Start of DATA EXTRACT
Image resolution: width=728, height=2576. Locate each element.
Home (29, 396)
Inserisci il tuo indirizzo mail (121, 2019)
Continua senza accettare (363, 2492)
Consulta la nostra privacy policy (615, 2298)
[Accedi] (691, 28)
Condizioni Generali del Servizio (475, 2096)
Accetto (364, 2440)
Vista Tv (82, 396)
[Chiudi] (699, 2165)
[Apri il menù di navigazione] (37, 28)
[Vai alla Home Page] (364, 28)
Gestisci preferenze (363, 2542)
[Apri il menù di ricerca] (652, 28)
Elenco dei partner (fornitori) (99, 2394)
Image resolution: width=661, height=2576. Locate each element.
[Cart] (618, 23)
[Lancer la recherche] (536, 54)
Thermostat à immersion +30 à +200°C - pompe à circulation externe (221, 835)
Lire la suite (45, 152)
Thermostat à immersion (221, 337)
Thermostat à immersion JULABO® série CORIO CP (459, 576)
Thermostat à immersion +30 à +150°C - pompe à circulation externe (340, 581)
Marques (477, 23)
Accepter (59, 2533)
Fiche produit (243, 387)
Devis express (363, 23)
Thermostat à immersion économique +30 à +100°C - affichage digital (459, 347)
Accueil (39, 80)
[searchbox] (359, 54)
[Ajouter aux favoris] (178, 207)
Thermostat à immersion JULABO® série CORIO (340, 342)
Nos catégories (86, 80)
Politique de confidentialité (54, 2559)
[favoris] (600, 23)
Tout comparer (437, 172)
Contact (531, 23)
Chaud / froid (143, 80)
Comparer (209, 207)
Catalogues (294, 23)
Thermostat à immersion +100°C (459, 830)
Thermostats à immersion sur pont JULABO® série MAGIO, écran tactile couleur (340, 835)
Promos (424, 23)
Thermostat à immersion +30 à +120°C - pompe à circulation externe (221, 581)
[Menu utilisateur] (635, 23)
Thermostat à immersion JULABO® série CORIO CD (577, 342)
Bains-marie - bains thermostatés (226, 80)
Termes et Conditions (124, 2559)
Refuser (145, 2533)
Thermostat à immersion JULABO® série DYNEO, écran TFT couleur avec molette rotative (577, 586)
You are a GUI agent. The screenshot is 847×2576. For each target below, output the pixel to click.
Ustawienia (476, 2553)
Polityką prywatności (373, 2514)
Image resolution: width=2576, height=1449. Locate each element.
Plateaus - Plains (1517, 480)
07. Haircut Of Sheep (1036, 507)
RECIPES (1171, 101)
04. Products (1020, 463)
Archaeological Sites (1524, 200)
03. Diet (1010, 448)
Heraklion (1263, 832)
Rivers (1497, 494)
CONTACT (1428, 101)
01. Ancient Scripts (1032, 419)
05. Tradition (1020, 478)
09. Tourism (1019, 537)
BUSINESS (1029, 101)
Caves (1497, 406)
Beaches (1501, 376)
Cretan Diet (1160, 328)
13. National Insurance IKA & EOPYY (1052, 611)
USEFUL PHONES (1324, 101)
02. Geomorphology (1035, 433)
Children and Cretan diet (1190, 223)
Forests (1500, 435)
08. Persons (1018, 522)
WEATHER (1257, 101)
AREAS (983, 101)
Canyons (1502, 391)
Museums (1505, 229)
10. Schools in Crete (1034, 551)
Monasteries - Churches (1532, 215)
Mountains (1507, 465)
End of DATA EXTRACT
→ EXERCISE: Rewrite the data above as a numbered list, skipping any blank lines. Begin at the line that has "Refuser (145, 2533)" and stop after the line that has "RECIPES (1171, 101)".

→ RIGHT ANSWER:
1. Refuser (145, 2533)
2. Thermostat à immersion JULABO® série DYNEO, écran TFT couleur avec molette rotative (577, 586)
3. You are a GUI agent. The screenshot is 847×2576. For each target below, output the pixel to click.
4. Ustawienia (476, 2553)
5. Polityką prywatności (373, 2514)
6. Image resolution: width=2576, height=1449. Locate each element.
7. Plateaus - Plains (1517, 480)
8. 07. Haircut Of Sheep (1036, 507)
9. RECIPES (1171, 101)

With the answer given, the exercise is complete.